TO BE DONE:
Reproduce the material verbatim, starting with the line that contains "Given: Toggle the" and going on through the line that contains "This screenshot has height=787, width=1507.", and omit the pictures from your answer.

RECORDS FOR PROCESSING:
####

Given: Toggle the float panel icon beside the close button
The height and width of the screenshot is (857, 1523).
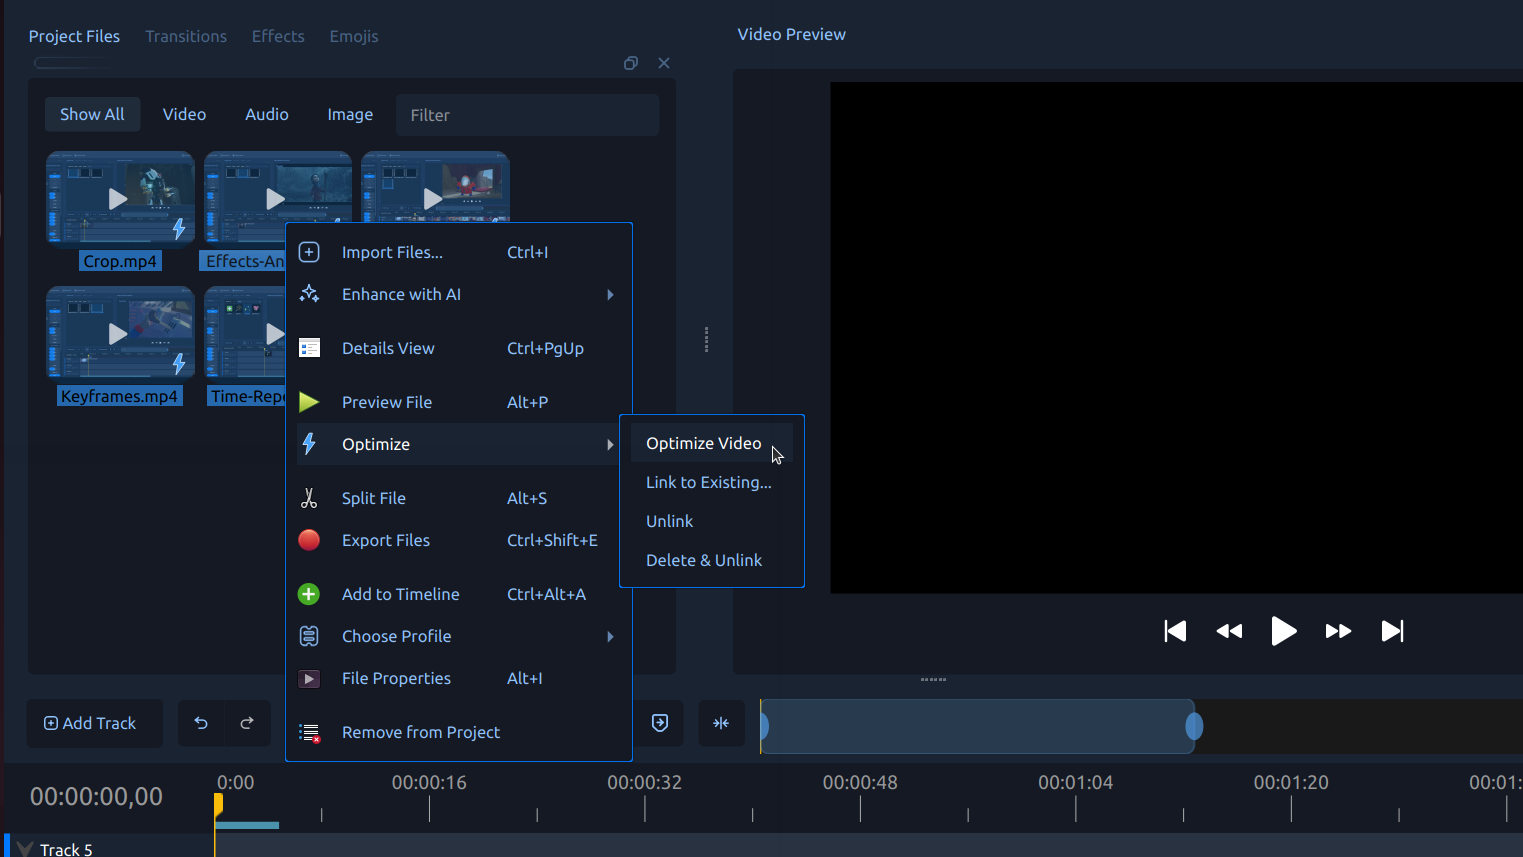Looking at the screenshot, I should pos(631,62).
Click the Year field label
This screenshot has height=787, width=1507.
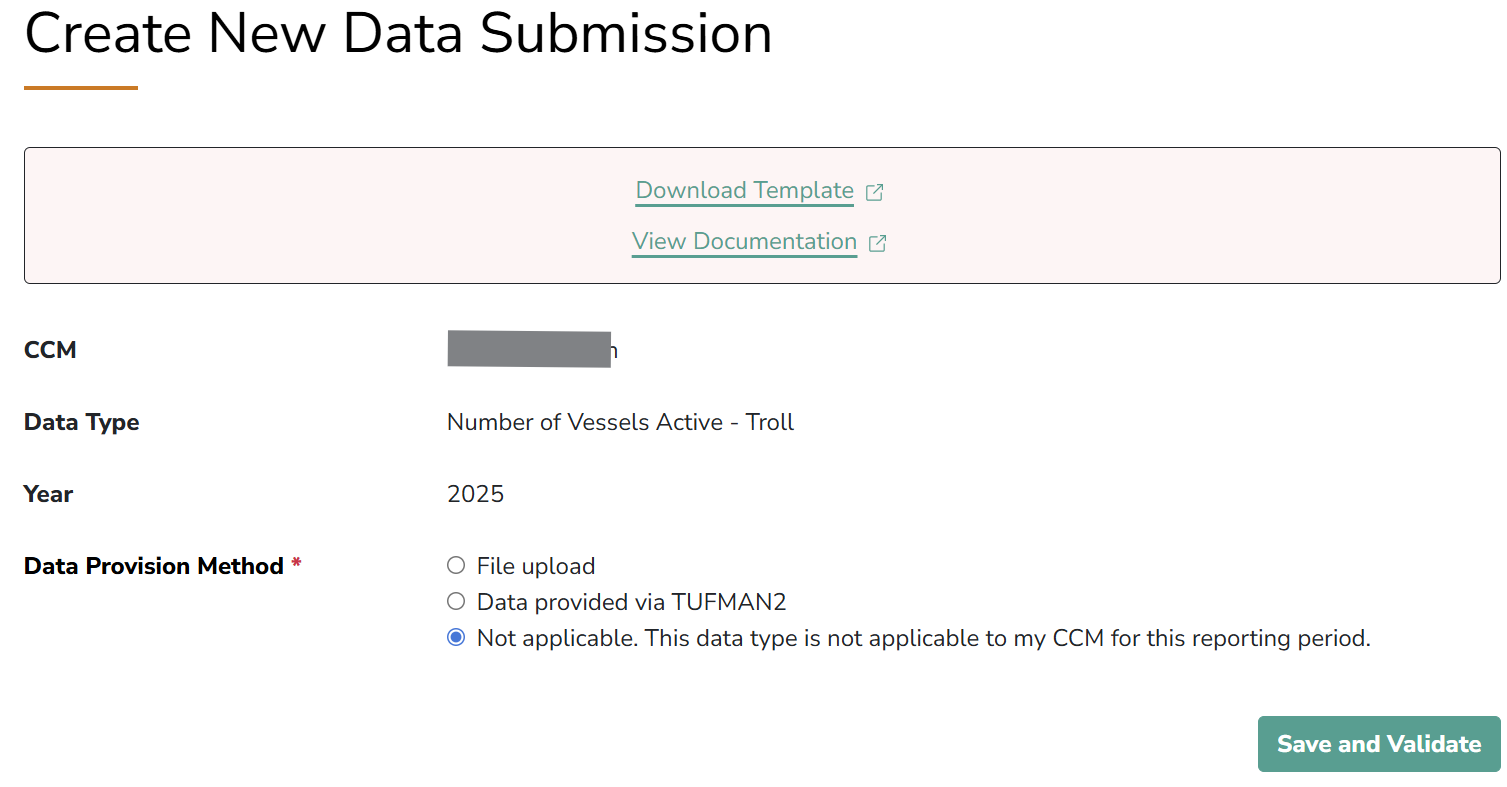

####

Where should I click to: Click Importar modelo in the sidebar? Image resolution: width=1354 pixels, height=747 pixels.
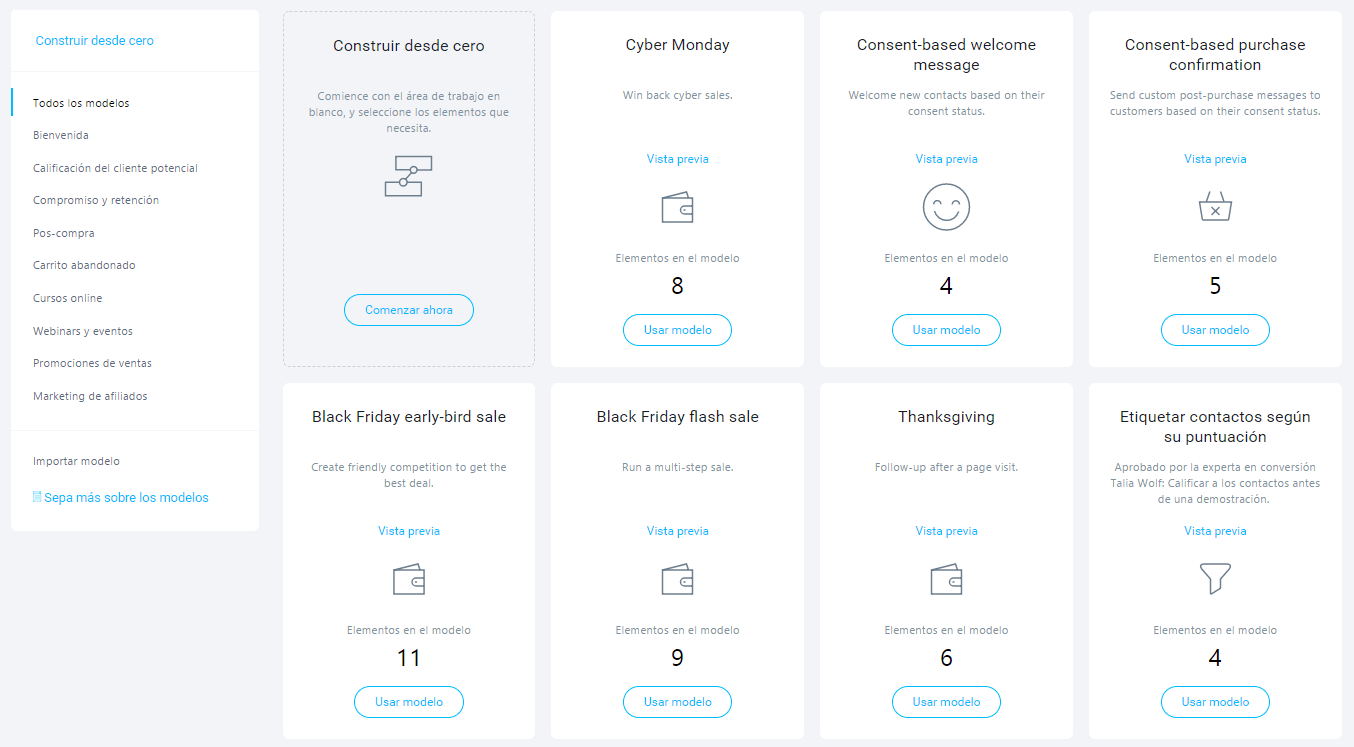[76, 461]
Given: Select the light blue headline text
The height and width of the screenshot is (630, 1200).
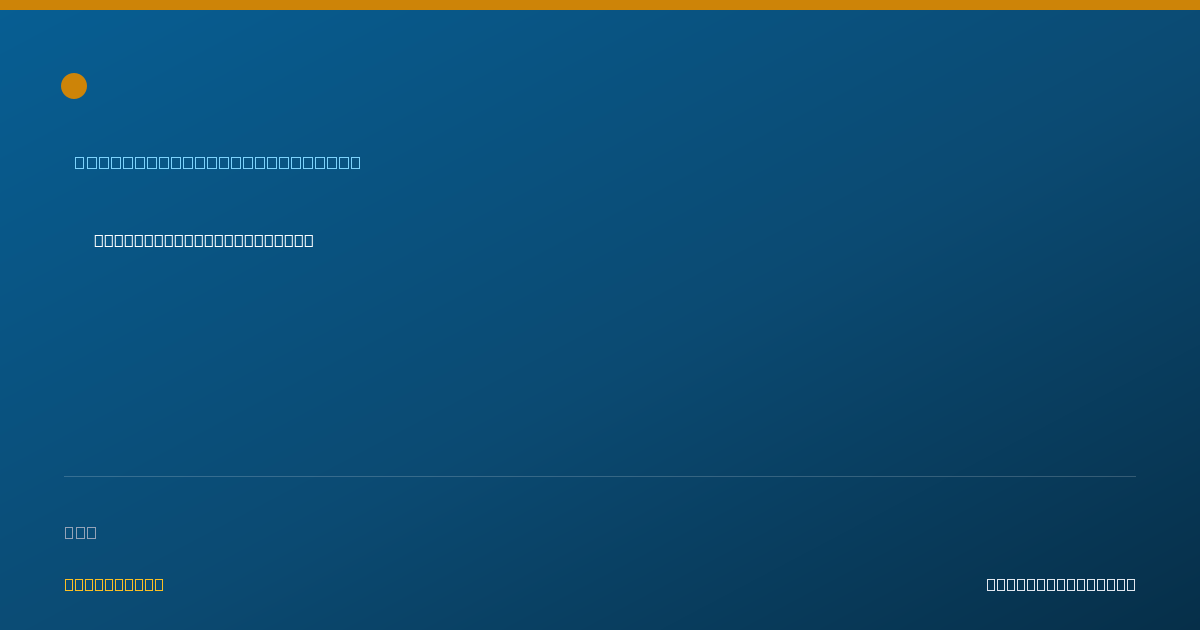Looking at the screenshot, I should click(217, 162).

####

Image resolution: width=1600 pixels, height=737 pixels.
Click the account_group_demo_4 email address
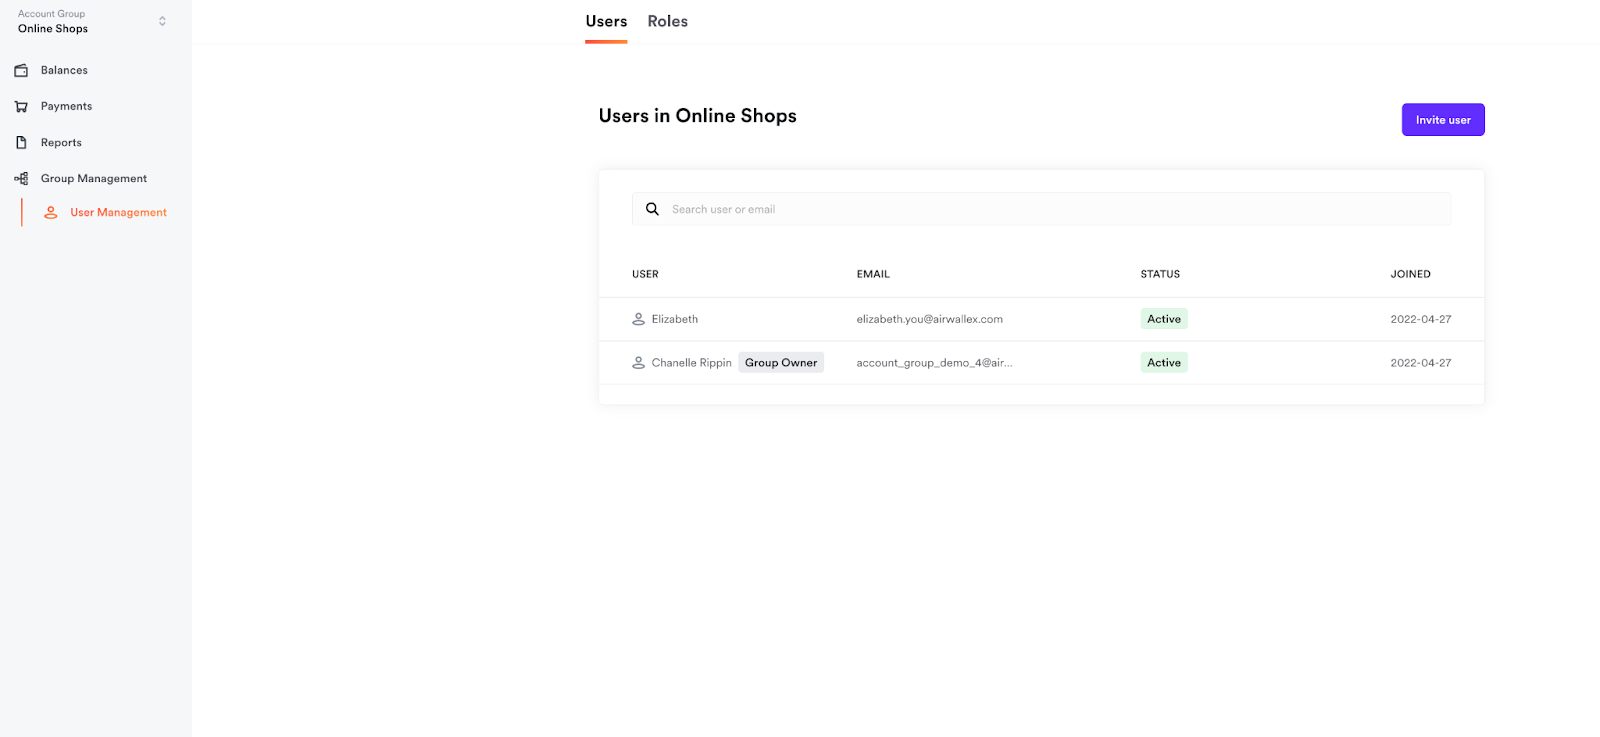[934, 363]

####

OUTPUT FOR THIS EXERCISE:
Given: Toggle the float panel icon beside the close button
The height and width of the screenshot is (857, 1523).
Looking at the screenshot, I should pos(631,62).
Click the Year field label
This screenshot has height=787, width=1507.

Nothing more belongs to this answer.